▶ **BLOC DE TEXTE**
%%
Un groupe de mineurs s’enfonce au fin fond de galeries inexplorées et réveille une chose inquiétante en sommeil depuis très longtemps…

GUEULES NOIRES

 

2023 – FRANCE

 

Réalisé par Mathieu Turi

 

Avec Samuel Le Bihan, Amir El Kacem, Thomas Solivérès, Jean-Hugues Anglade, Diego Martin, Marc Riso, Bruno Sanches, Philippe Torreton, Antoine Basler

 

THEMA DIABLE ET DÉMONS

Après Hostile et Méandre, deux incursions très réussies dans le domaine de la science-fiction, Mathieu Turi continue de creuser bravement le sillon du genre fantastique en se focalisant cette fois-ci sur un petit groupe de protagonistes exclusivement masculins – marquant de fait une rupture avec les deux films précédents qui adoptaient chacun le point de vue d’un personnage féminin. À l’origine de Gueules noires, il y a l’envie de combiner les codes du cinéma d’horreur et ceux du film d’aventures à l’ancienne, avec à la clef la découverte sous terre d’artefacts anciens qui réveillent une malédiction vieille de plusieurs milliers d’années. Désireux d’inscrire son récit dans un contexte français, le réalisateur évacue donc les décors antiques situés dans des pays exotiques lointains. D’où l’idée de s’intéresser au monde des mineurs de charbon, à une époque où l’industrialisation commence progressivement à gagner du terrain. Mathieu Turi n’étant pas du genre à faire les choses à moitié, il tient à offrir aux spectateurs la vision la plus réaliste possible de ce milieu ouvrier des années 50, quitte à transporter son équipe sur des sites authentiques du nord de la France, à évacuer tout usage du fond vert et à ne pas recourir au tournage en studio. Si Gueules noires sent la poussière, le calcaire, la pierre, l’humidité et le charbon, c’est parce que les galeries dans lesquelles se promènent les caméras du film sont bien réelles.
%%
▶ **CONSIGNE ÉCRITE**
Selon la critique de Gueules noires, quels films Mathieu Turi a-t-il réalisés avant celui-ci ? La liste qui suit ne joue aucun rôle ici.

▶ **SECTION DES DONNÉES**
%%
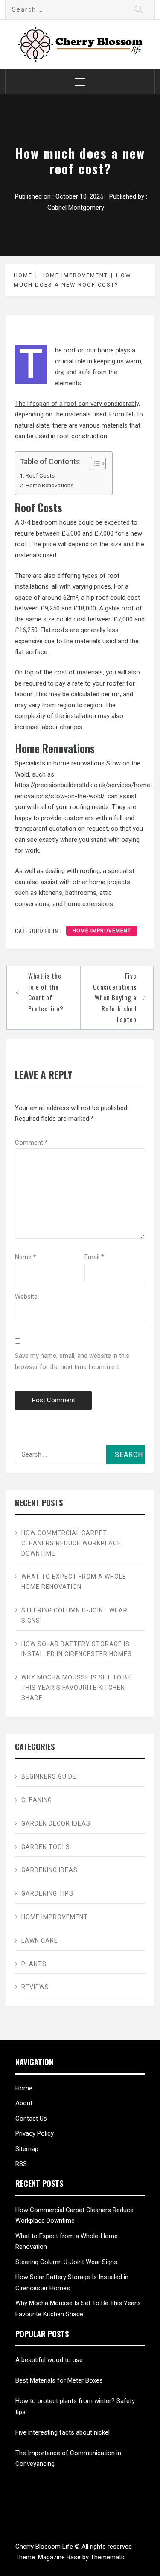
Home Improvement (102, 931)
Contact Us (31, 2118)
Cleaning (36, 1799)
%%
▶ **SOLUTION PROPOSÉE**
Hostile et Méandre.